When Chris Jordan paddled the final ball of an 11-over-a-side thrash for four, the 9,000 or so spectators watching at Eden Park could scarcely believe their eyes: England and New Zealand were heading into a super over for the second time this year.

What followed may have lacked the stomach-churning intensity witnessed at the end of the World Cup final in July but the result was still the same, with Eoin Morgan’s side emerging victorious – albeit by a more convincing margin than the number of boundaries struck on the day.

Batting first in the six-ball shoot-out, Morgan and Jonny Bairstow had struck a six apiece and posted 17 runs in total. Jordan was then the man entrusted with the ball, leaking just eight runs and claiming the wicket of Tim Seifert via a sparkling catch from Morgan to complete a 3-2 series win for this inexperienced touring side.

The late touch of drama and de ja vu followed a boundary-fest in the match proper, New Zealand posting 146 for five from their 11 overs before England achieved parity six down. The personnel may have been different, but there continues to be little that separates these two countries in white-ball cricket.
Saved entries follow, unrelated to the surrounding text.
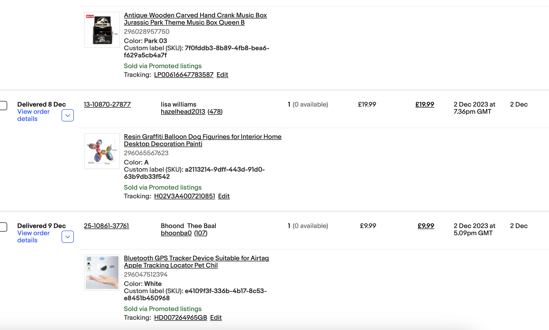Expand actions dropdown for Delivered 8 Dec order
Viewport: 549px width, 330px height.
[x=68, y=115]
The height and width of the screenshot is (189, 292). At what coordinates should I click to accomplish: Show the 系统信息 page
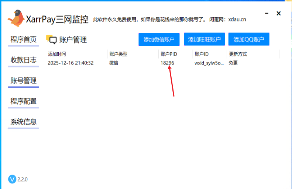(24, 122)
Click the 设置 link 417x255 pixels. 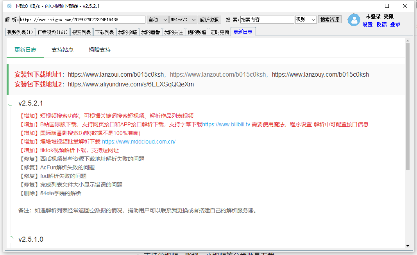(367, 24)
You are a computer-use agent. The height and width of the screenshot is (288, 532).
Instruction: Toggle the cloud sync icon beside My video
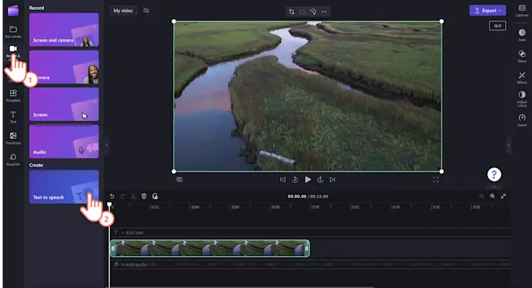(x=146, y=11)
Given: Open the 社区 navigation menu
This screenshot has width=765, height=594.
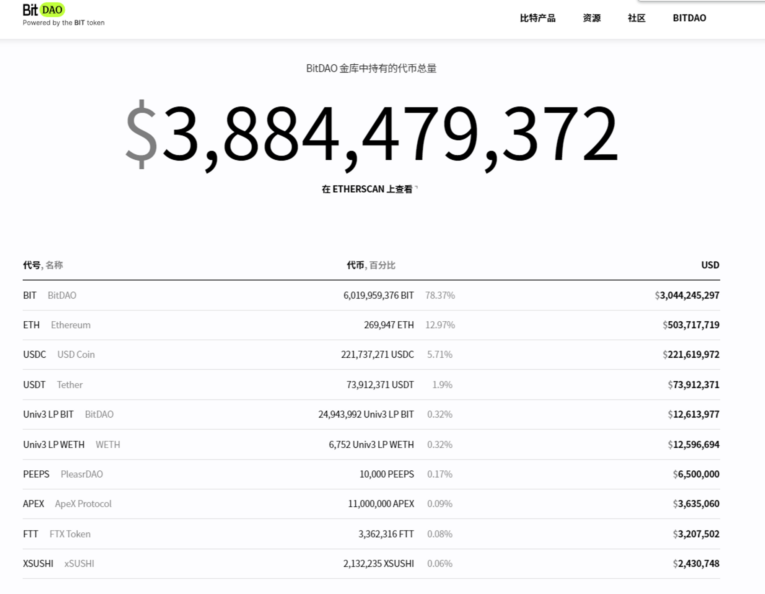Looking at the screenshot, I should [x=636, y=18].
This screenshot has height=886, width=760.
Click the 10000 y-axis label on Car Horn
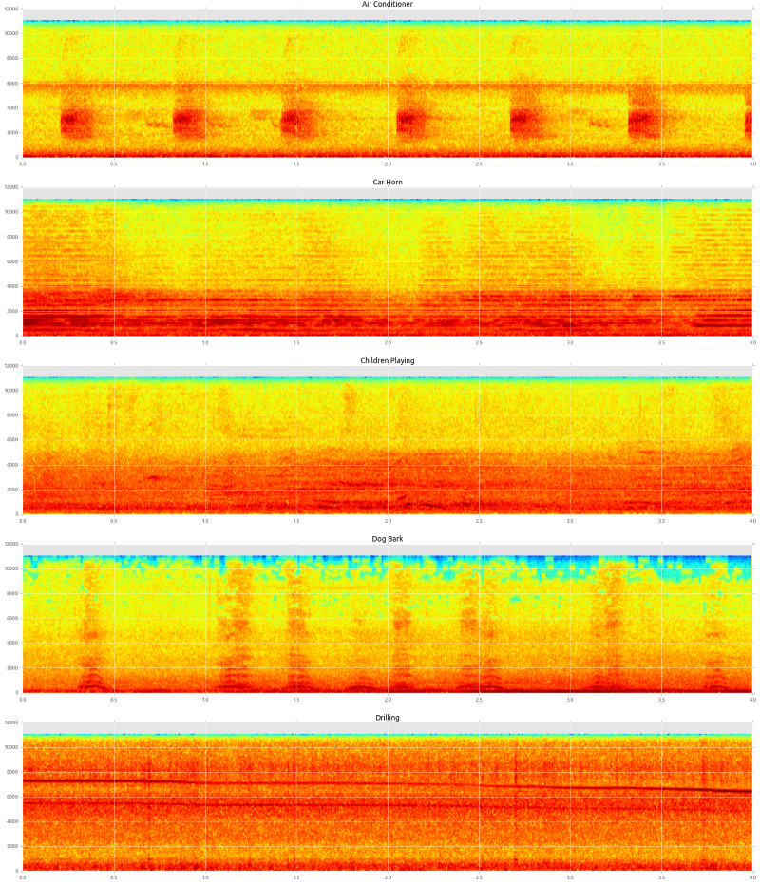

Morgan opted to chase upon winning a delayed toss at 2.10pm, confirming Dawid Malan would step down after Friday’s unbeaten century in Napier as part of the rotation policy. Matt Parkinson and Pat Brown also made way, with James Vince, Saqib Mahmood and Adil Rashid brought in. New Zealand, meanwhile, swapped out Blair Tickner and Daryl Mitchell for Scott Kuggeleijn and Jimmy Neesham.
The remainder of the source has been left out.